→ **Problem to solve**
In the blog post about the Discover issue, on what page does the story about the discovery of mastodon remains appear?

→ **Selected extract**
══════════

Neat Stuff
Today, 12/29/17 I read through the Jan/Feb 18 Discover, I found a number of things to write about, so that’s what I’m going to do here.
Messy We Are
We start on page10 of the issue where the word is that human evolution was not what you’d call tidy. On page 11 are two stories, both of which deal with what some might call miscegenation, and what other would call bestiality.
In the first apparently a primitive modern human woman mated with a Neanderthal man. They apparently had at least one daughter, and she had daughters of her own. This all daring back to around 220,000 years ago.
In the other story we have a look at a pair of human skulls. Said skulls have mixture of Neanderthal, modern human, and other hominins. The story refers to an unknown human species, but I’m thinkig H. erectus myself.
You get right down to it we are randy gits, ready to fornicate with any one who so much as resembles our species. To sum it up, it appears that both sides of the “out of Africa” and “regional origin” parties are right.
It was found where?
On page 12 is a story about the discovery of mastodon remains. The story says near San Diego, but as I recall it was more in San Diego around 16th and Market.
And with the bones were, apparently, a set of stones used to pound on the mastodon’s bones. There are those who have concluded that this was done by human hunters. As you might expect there are those who don’t like this idea.

══════════

→ **Data section**

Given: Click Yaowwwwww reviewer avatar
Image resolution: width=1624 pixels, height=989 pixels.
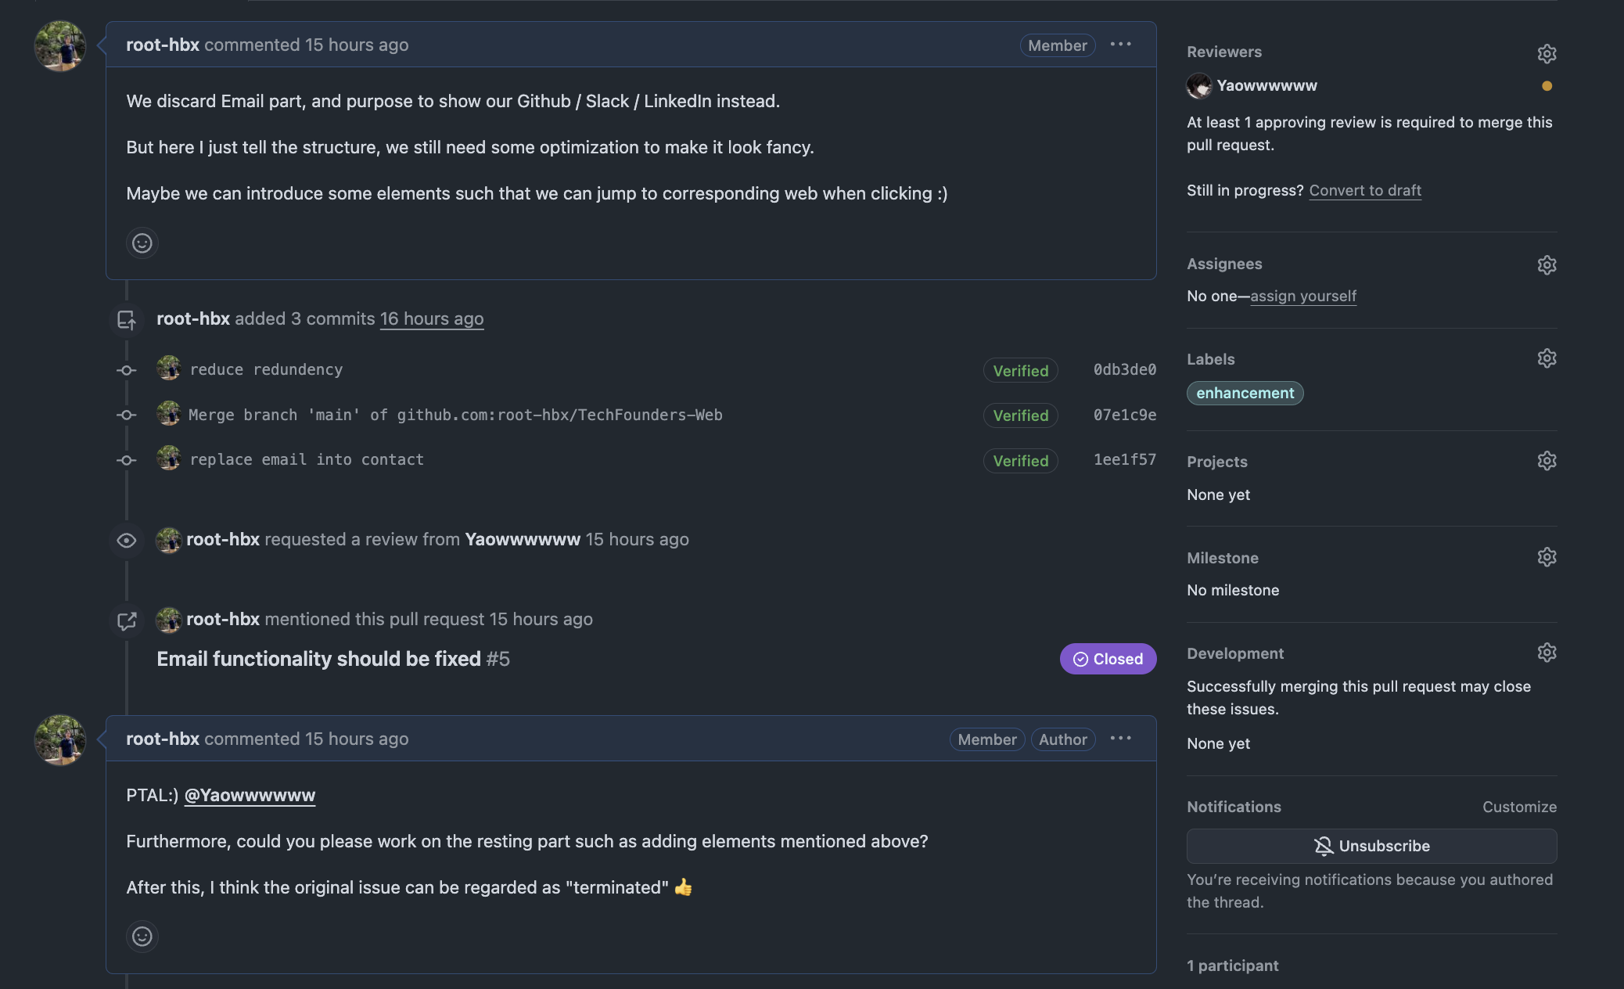Looking at the screenshot, I should [1198, 85].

══════════

→ **Answer section**
Page 12.